# Your goal
Pictures are to be left out. Return exactly the lines below from the one with "Click the green 25 Mar income bar" up to and including the one with "Screen dimensions: 385x273".

[Stored items]
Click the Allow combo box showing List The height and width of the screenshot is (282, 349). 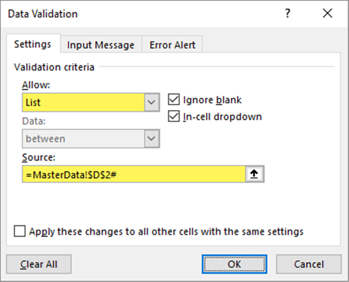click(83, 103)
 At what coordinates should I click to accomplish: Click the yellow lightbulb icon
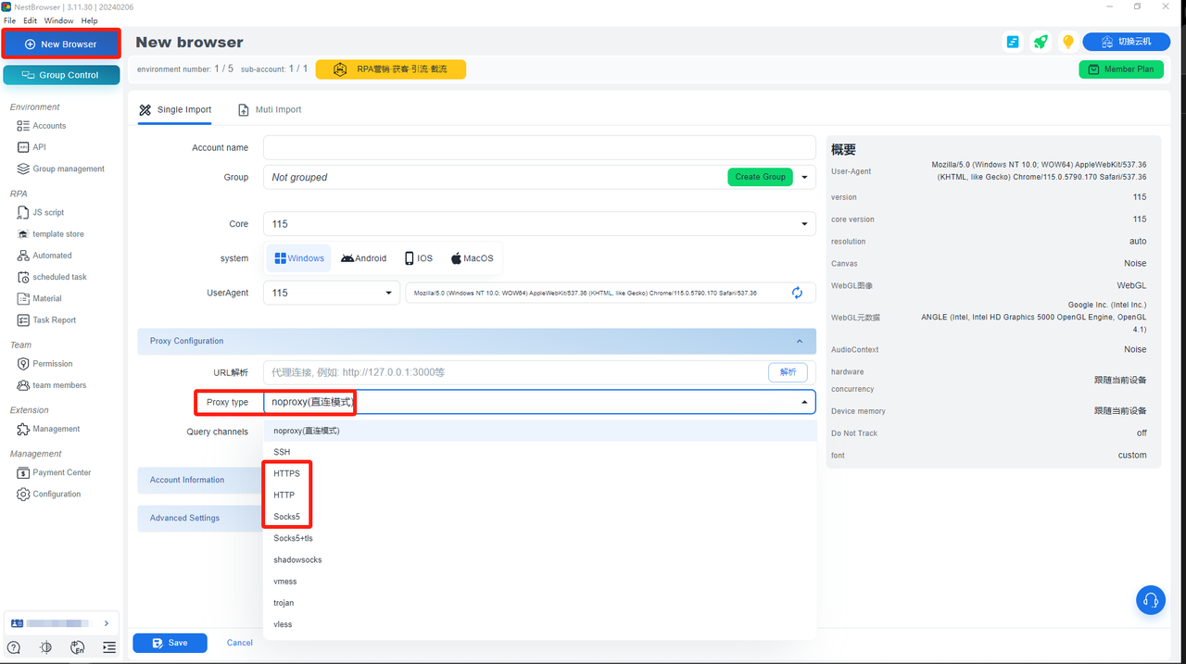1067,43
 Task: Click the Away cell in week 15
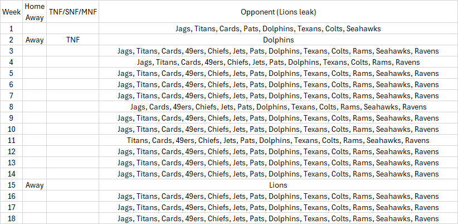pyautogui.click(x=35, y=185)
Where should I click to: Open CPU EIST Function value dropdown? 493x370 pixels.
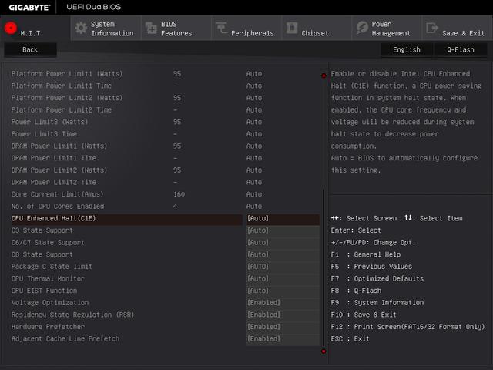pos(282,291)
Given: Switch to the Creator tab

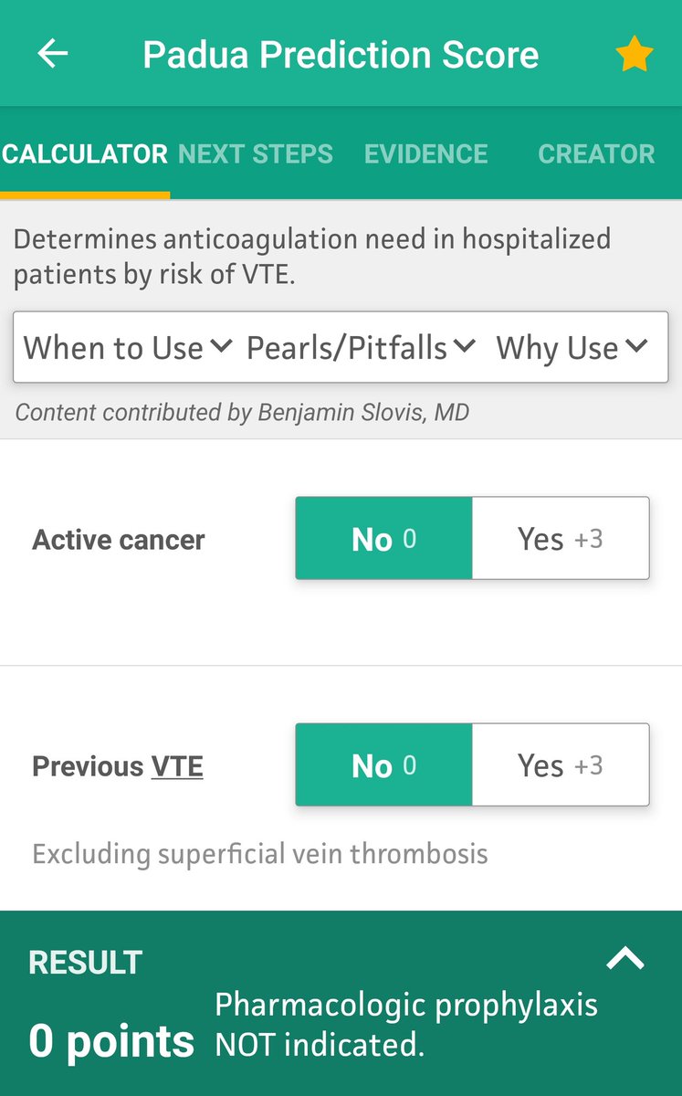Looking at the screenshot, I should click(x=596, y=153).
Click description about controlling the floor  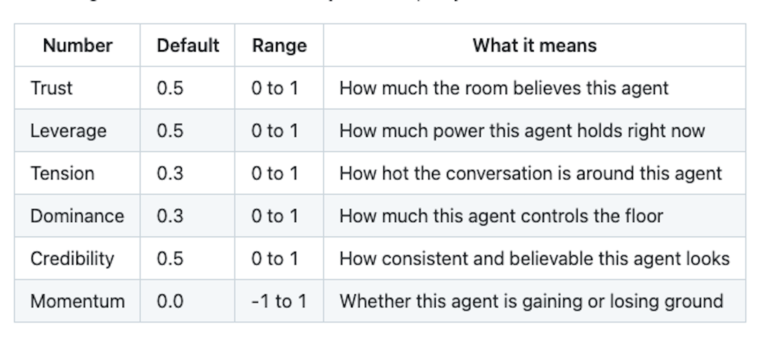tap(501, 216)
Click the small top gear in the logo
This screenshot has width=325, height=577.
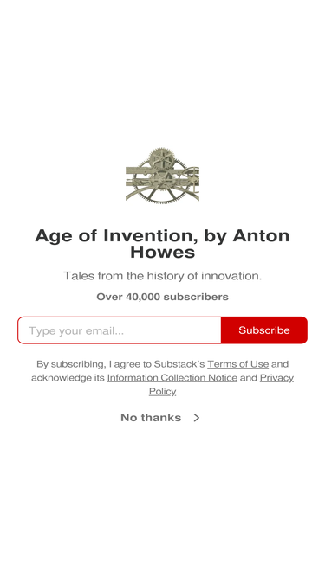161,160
* * *
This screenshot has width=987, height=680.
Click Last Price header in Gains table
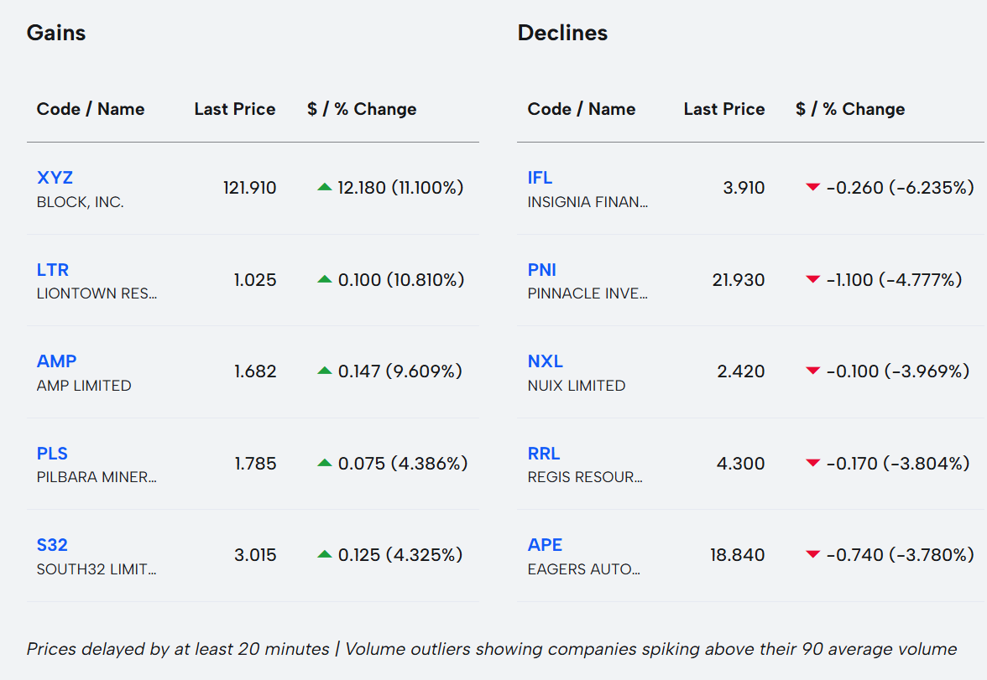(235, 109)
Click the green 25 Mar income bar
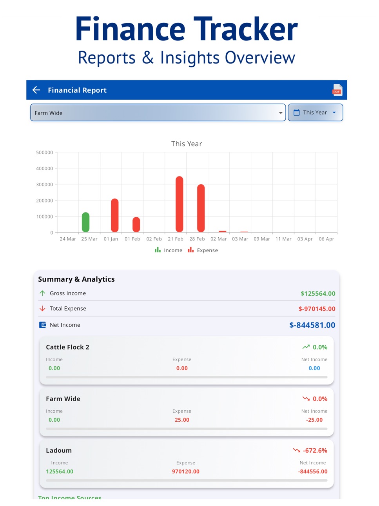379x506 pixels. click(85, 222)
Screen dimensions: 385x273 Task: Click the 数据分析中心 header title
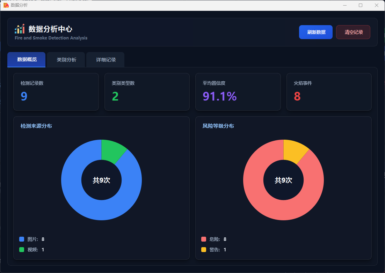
==
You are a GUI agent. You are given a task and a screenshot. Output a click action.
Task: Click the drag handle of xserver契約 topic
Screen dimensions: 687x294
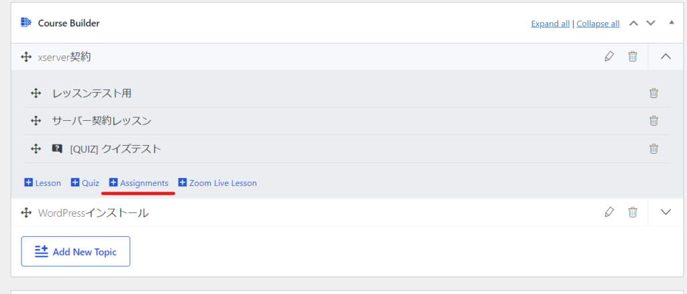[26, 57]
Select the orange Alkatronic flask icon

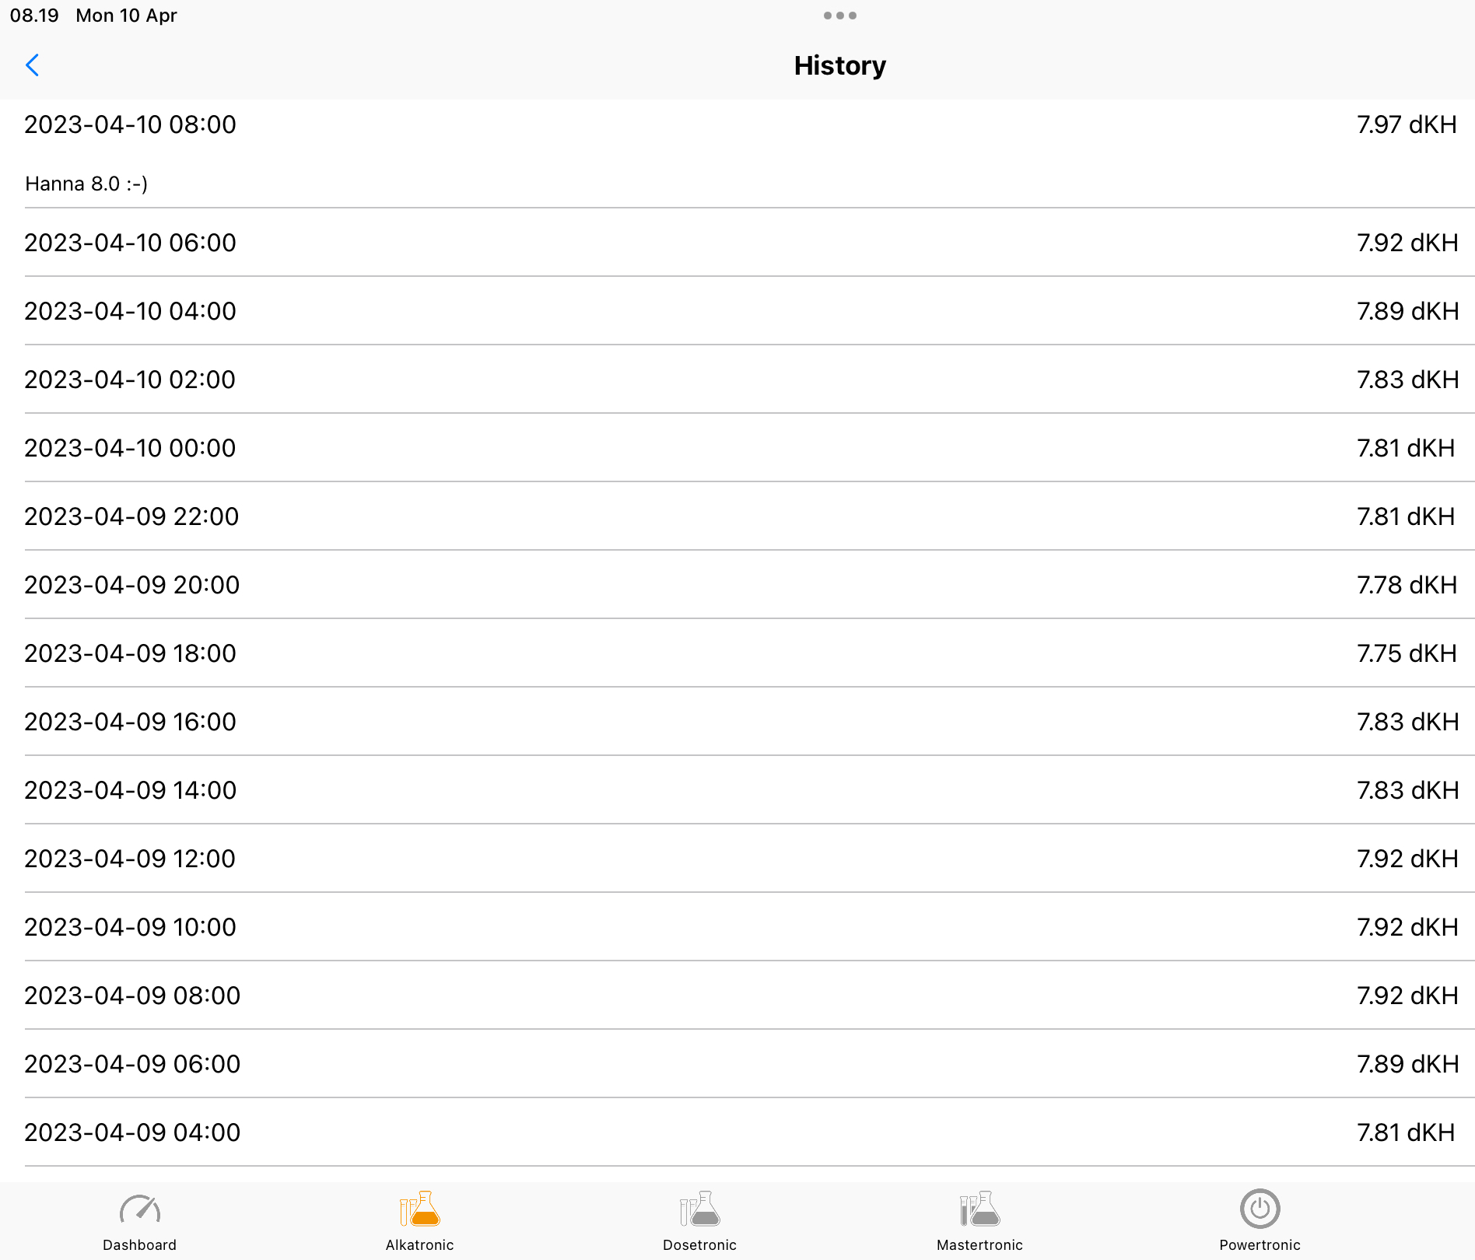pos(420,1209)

# Written solution
Click the green 25 Mar income bar
379x506 pixels. click(85, 222)
Screen dimensions: 385x273 Task: Click the 数据分析中心 header title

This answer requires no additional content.